Data already gathered highlights varied relationships and needs of users with regard to heritage artefacts within XR technologies, and a diversity in their understanding of how heritage objects should be utilised to create meaning.
Further workshops and hackathons in February and May 2026 will build upon this iterative process to further develop methodologies and recommendations.
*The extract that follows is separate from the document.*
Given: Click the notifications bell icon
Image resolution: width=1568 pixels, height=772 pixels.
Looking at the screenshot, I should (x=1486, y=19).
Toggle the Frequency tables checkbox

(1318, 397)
Perit Charlene Jo Darmanin
Department of Construction and Property Management, Faculty for the Built Environment
The protection of built heritage is fundamentally shaped by the values its society attributes to it. In Malta, recent exponential population growth and intensified development pressures have placed increasing strain on the urban fabric, frequently pitting built heritage against competing economic and spatial agendas. Despite this, the perspectives and priorities of diverse and expanding local communities often remain marginal within heritage-related decision-making processes. Public perceptions remain under-researched and underutilised in heritage governance. This study investigates the public perceptions of Malta's built and urban heritage within a rapidly changing socio-demographic context. It examines how demographic variables - age, gender, education, occupation, ethnicities, religious beliefs, geographical location – influence attitudes towards heritage protection and preferences for different heritage typologies. The research also explores public understandings of the social and urban benefits associated with heritage protection. Data was collected through the dissemination of a survey across demographic groups in Malta, and analysed to identify patterns and divergences in heritage values. The findings reveal significant variations in perceptions of heritage importance and benefit, underscoring the need for more inclusive and participatory approaches to heritage governance. It also indicates the need for targeted educational strategies on more subtle typologies of heritage, highlighting their importance for protection. The study indicates that meaningful public engagement is vital for informing sustainable heritage management policies that reflect diverse societal values and contribute to urban well-being.
Ms Claudia Aloisio
Institute of Maltese Studies
Impacting the fields of education, criminology and history, this interdisciplinary research explores prison education in twentieth-century British Malta. Local research has been conducted on Corradino Civil Prison during British colonial times; however, education is barely mentioned and only within the welfare section. This study delves into the history of educating prisoners at Corradino and aims to construct the very first picture from existing evidence of this social and educational phenomenon in the National Archives of Malta. The newly consulted Prison School Records (1930s–1970s) are interrogated from a critical and postcolonial stance, observant also of anthropological elements, a theoretical framework applied in tandem with the researcher’s bespoke conceptual framework. A methodological framework structured along the lines of Saunders et al.’s research onion explains how this historical archival research was conducted, using a qualitative inductive approach and critical document analysis. Institutional educational practices are unveiled, shedding light on Corradino’s curriculum, pedagogy and resources. Power structures, dynamics and relations are exposed with a view to discerning whether education was utilised as a colonial tool or as a genuine means to prisoner rehabilitation. This study reveals new insights into the type of education imparted, the ethos of the prison school, and how education inside prison was shaped by the cultural, political and socio-economic context outside prison. This research presents the local setting of prison education in the then British colony of Malta, but engages with international research that presents other historical settings, in both the UK and others of its colonies, for wide-ranging comparison and contrast.